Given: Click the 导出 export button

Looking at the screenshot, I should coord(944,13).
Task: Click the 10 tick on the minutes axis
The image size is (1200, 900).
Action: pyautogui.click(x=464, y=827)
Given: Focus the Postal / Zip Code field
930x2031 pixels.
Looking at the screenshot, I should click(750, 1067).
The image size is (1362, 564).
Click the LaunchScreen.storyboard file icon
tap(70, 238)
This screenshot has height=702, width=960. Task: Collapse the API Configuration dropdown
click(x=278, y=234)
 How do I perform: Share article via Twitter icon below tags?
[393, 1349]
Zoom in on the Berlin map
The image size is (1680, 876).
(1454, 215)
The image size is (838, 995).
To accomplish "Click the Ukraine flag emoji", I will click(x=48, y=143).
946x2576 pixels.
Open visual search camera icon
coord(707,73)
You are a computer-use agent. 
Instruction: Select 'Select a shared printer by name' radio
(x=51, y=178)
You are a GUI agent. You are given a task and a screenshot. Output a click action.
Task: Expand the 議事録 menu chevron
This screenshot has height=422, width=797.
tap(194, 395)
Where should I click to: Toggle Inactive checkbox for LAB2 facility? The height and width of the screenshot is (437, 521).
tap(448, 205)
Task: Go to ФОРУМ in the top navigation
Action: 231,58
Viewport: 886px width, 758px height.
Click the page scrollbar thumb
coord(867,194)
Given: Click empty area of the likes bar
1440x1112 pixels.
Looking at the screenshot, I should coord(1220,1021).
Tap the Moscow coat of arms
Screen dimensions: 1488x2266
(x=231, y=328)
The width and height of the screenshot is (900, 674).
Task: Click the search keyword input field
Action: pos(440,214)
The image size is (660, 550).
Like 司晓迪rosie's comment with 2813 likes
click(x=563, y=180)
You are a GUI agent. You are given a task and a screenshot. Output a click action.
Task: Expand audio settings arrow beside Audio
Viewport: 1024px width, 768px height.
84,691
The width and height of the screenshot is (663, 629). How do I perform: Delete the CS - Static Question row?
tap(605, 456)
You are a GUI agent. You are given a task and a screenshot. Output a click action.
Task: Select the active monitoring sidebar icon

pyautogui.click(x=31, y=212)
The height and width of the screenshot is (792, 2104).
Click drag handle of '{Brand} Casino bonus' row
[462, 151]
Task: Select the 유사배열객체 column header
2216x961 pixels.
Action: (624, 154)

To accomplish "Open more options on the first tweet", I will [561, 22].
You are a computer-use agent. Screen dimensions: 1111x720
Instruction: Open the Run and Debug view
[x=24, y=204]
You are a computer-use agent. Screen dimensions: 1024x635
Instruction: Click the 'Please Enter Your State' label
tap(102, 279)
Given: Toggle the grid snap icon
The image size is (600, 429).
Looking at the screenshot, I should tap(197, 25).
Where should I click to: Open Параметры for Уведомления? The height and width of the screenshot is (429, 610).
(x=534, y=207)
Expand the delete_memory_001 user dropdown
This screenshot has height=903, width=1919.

* * * * * * *

Description of the task: Your response should contain each line of the entries above that holds the string "accomplish".

Completed task:
To accomplish "Click the Ukraine flag emoji", I will click(x=48, y=143).
To accomplish "Open more options on the first tweet", I will [561, 22].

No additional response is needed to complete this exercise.